=== Your task ===
An exact restatement of the data is required, with the images omitted.

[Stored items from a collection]
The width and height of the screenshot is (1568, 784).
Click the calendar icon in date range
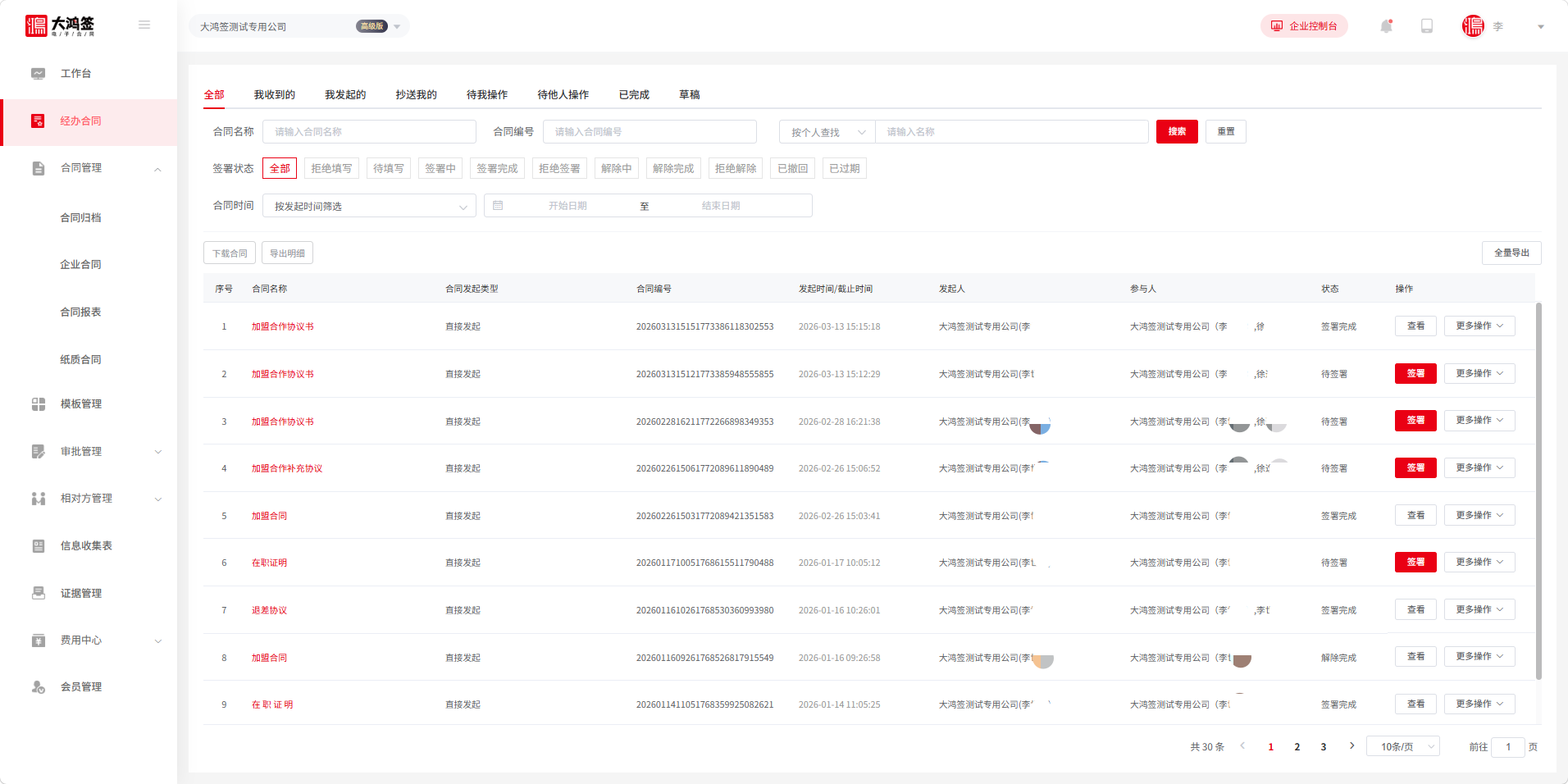pyautogui.click(x=498, y=206)
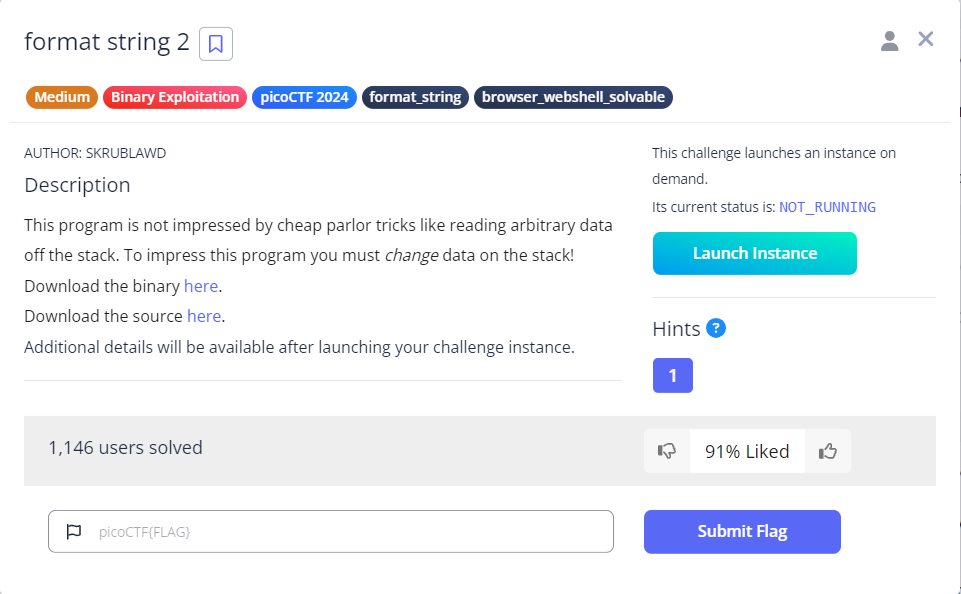
Task: Download the source via the here link
Action: pos(204,316)
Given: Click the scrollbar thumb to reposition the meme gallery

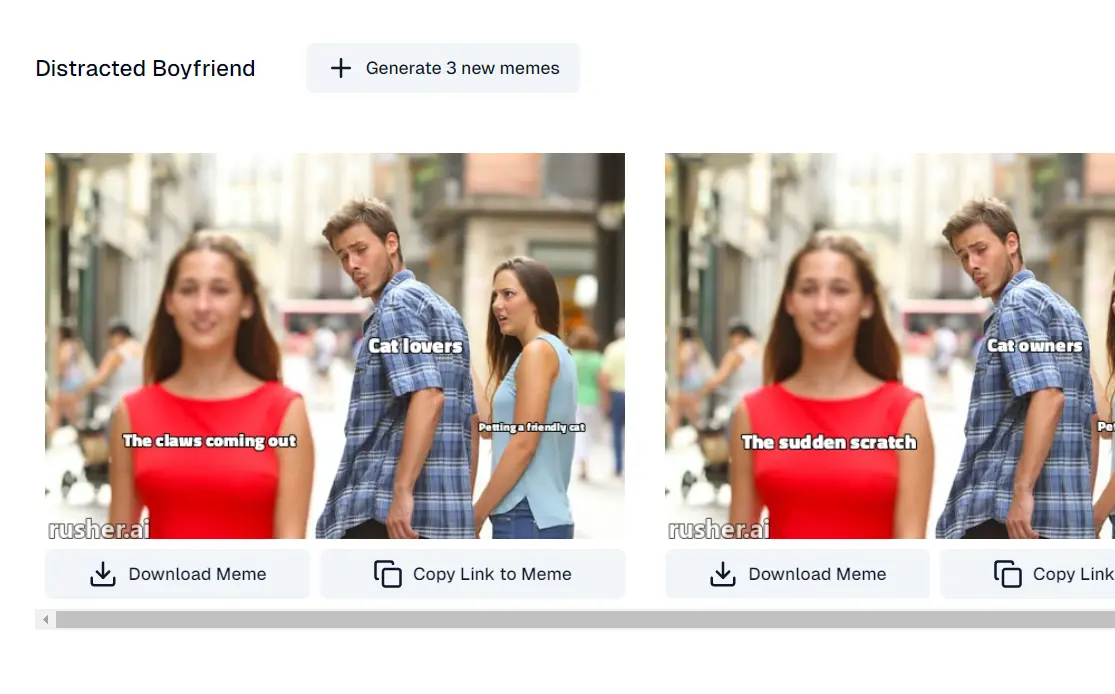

=== Result ===
The width and height of the screenshot is (1568, 784).
Click the calendar icon in date range
pyautogui.click(x=498, y=206)
Task: Download the source via the here link
Action: pos(204,316)
Given: Click the scrollbar thumb to reposition the meme gallery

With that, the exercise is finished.